То есть первые мысли военной теории выражаются в тексте, датируемом ещё ранее, чем Сунь-Цзы - в "Книге перемен". Далее был трактат Сунь-Цзы:

If one esteems themilitary thoughts in the Book of Changes as a piece of valuable

jade, then Sun Tzu’s The Art of War may be seen as a precious pearl. Regarded as
the “originator of oriental strategies,” that text served as a guidebook for the military
thoughts and practices of later dynasties. No book emerged in subsequent times
which could exceed its breadth and depth.
Sun Tzu’s The Art of War was written by Sun Wu (544–496 BC), who was a
famous general in the State of Wu. The book consists of thirteen articles, each
dealing with a particular topic. Collectively, these topics form a complete system
of ideology.
Sun Tzu was always prudent where war was concerned. This prudence towards
war can be witnessed in all of his articles. He said: “[t]he art of war is of vital
importance to the State. It is a matter of life and death, a road either to safety or
to ruin. Hence it is a subject of inquiry which can on no account be neglected”
(Sun Tzu’s The Art of War: On Laying Plans – Ji Pian). War matters much to the
existence and the life of the people. Thus, we have no choice but to handle it with
care. Sun Tzu was for “prudence in war,” but he was not afraid of war. He thought
that when choosing to go to war or not, the core criterion should be whether or not
this served the national interest. As it is written:
Unhappy is the fate of one who tries to win his battles and succeed in his attacks without
cultivating the spirit of enterprise; for the result is a waste of time and general stagnation.

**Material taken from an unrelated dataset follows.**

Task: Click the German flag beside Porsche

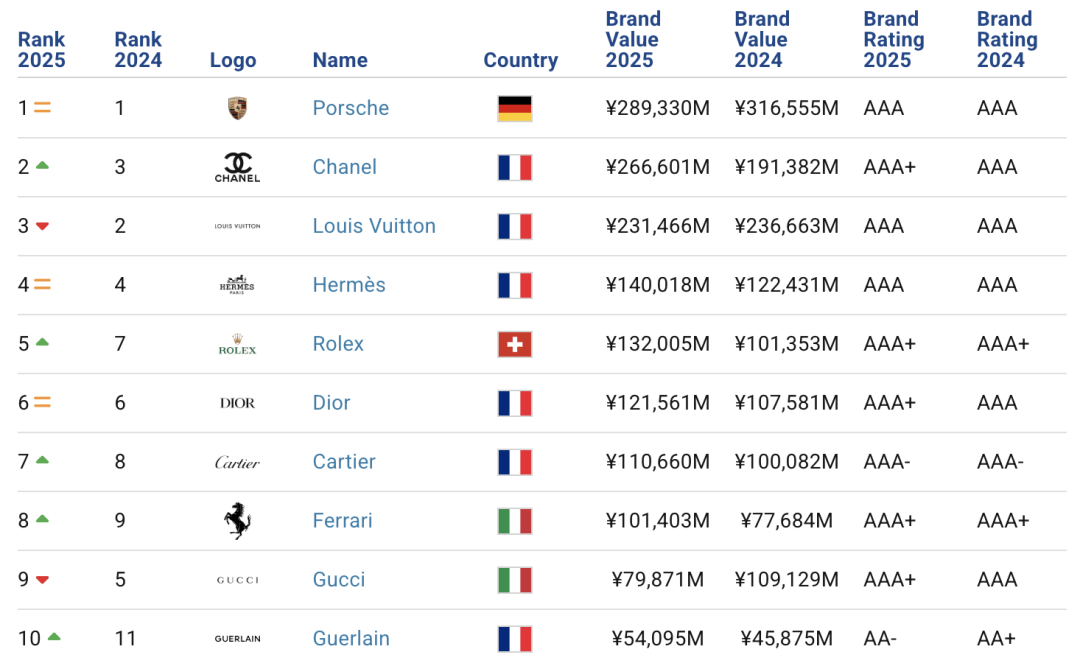Action: pyautogui.click(x=515, y=108)
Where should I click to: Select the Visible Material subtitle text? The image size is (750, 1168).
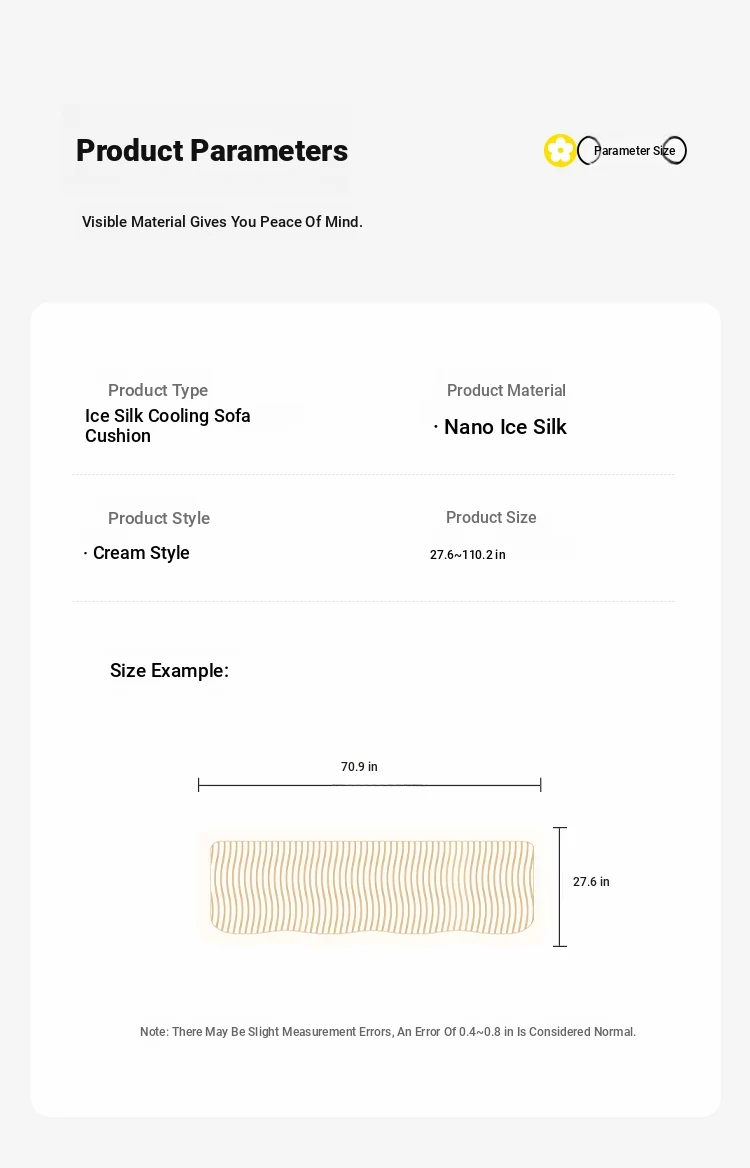coord(222,222)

Hence the saying: ‘The enlightened ruler lays his plans well ahead; the good general
cultivates his resources.’ Move not unless you see an advantage; use not your troops unless
there is something to be gained; fight not unless the position is critical. No ruler should put
troops into the field merely to gratify his spleen; no general should fight a battle simply out
of pique. If it is to your advantage, make a forward move; if not, stay where you are. Anger
may in time change to gladness; vexation may be succeeded by content. But a kingdom that
has once been destroyed can never come again into being; nor can the dead ever be brought
back to life. Hence the enlightened ruler is heedful and the good general full of caution.

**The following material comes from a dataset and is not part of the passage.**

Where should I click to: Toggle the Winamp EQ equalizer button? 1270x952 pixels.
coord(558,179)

This is the way to keep a country at peace and an army intact. (Sun Tzu’s The Art of War:
Attack by Fire – Huo Gong Jian)
Any war – whatever form it takes and whatever strategy it uses – must be closely
related to the interests of politics and the economy. Thus, we can see that “interests”

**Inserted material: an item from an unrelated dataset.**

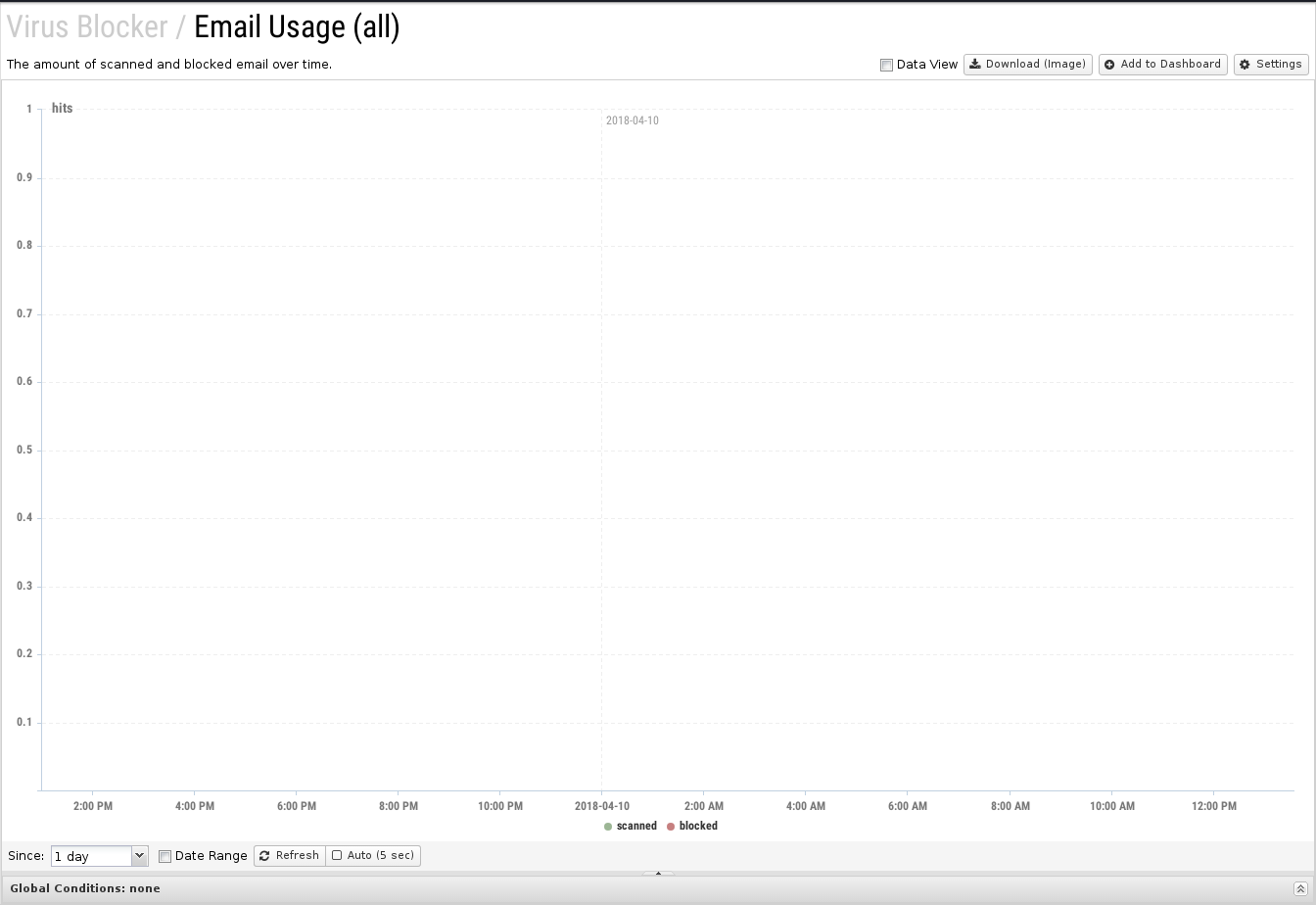
Task: Click the download icon for the chart image
Action: pos(975,65)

(Liyi) is the broadest and the most common expression for the purpose of war.
In this vein, Sun Tzu decided to generalize the factors that affect a war into five
aspects: “The first is the Moral Law, the second is Heaven, the third is Earth, the
fourth is the Commanders, and the fifth is Method and Discipline” (Sun Tzu’s The
Art of War: Laying Plans). Among the five factors, the Moral Law (Dao) is the
most important. He states that “The Moral Law is to make the people and their
lord be of one mind,” so it means to win the support of the people. Factors such
as the heaven (Tian), the earth (Di), the commanders (Jiang), and the method and
discipline (Fa) follow on from this. The “Heaven” signifies Yin and Yang, cold
and heat, times and seasons; the “Earth” comprises high and low distances, far
and near, broad and narrow, great and small, danger and safety, open ground and
narrow passes, the chances of life and death; “the Commanders” vary in wisdom,
faithfulness, benevolence, courage and strictness; “Method and Discipline” are
different in quzhi (military formation), guandao (responsibilities of the officers),
and zhuyong (supply). These summaries laid foundation for the strategic analysis.
The highest goal guiding warfare in Sun Tzu’s The Art of War is that “the skillful
leaders subdue the enemy’s troops without any fighting,” which means that he can
achieve his strategic goal of “self-defense and winning outright” through launching
deterrents. He states that:
In the practical art of war, the best thing of all is to take the enemy’s country whole and
intact; to shatter and destroy it is not so good. So, too, it is better to capture a regiment, a
detachment or a company entire than to destroy them. Hence to fight and conquer in all your
battles is not supreme excellence; the supreme excellence consists in breaking the enemy’s
resistance without fighting. Thus the highest form of generalship is to balk the enemy’s
plans; the next best thing is to prevent the junction of the enemy’s forces; the next in order
is to attack the enemy’s army in the field; and the worst policy of all is to besiege walled
cities [ : : : ]. Therefore the skillful leader subdues the enemy’s troops without any fighting;
he captures their cities without laying siege to them; He overthrows their kingdom without
lengthy operations in the field. With his forces intact he will dispute the mastery of the
Empire, and thus, without losing a man, his triumph will be complete. This is the method of
attacking by stratagem. (Sun Tzu’s The Art of War: Attack by Stratagem – Mo Gong Pian)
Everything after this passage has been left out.